Natural gas producers in the Marcellus shale will benefit more than producers elsewhere in the US because of many favorable circumstances, even if prices were to decline to 2012 levels, Moody’s said in a recent report.
The optimism pervading the 104,000-sq-mile play spanning New York, Pennsylvania, Ohio, and West Virginia is boosted by large producing wells in the northeast section conveniently located near major markets, along with an increase in capital poured into the NGL-rich southwestern section.
Due to rapid technological advancements, production in the play has risen to 14 bcfd from 1.2 bcfd in 2007, and estimates have pegged it at 20 bcfd by 2020.
Anadarko Petroleum Corp., Southwestern Energy Co., and Chesapeake Energy Corp.—all of which entered the play early during a weak natural gas price environment—have reaped the benefits in particular, Moody’s said.
The massive totals include gas from some of Pennsylvania’s most productive counties bordering New York, where a ban on hydraulic fracturing has prevented E&P companies from procuring some of the more than 40 tcf of gas equivalent estimated recoverable reserves lying beneath the state.
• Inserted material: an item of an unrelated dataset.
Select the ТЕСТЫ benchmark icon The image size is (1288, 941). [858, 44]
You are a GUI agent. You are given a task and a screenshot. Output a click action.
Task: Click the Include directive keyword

Additional ethane and propane pipelines are slated to come online this year and next, facilitating timely movement of gas to major east coast markets. The excess in gas from the Marcellus also will enable the US to become a major exporter, providing supply to the LNG terminals currently under construction.
Moody’s specified, however, that an infrastructural overhaul is still needed as buyers move away from traditional production hubs such as the Haynesville and Barnett. The transition has caused a decline in credit quality for gas producers Exco Resources Inc., Forest Oil Corp., and Quicksilver Resources Inc., as well as coal producers James River Coal Co. and Arch Coal Inc., both of which have suffered from the growing availability of gas.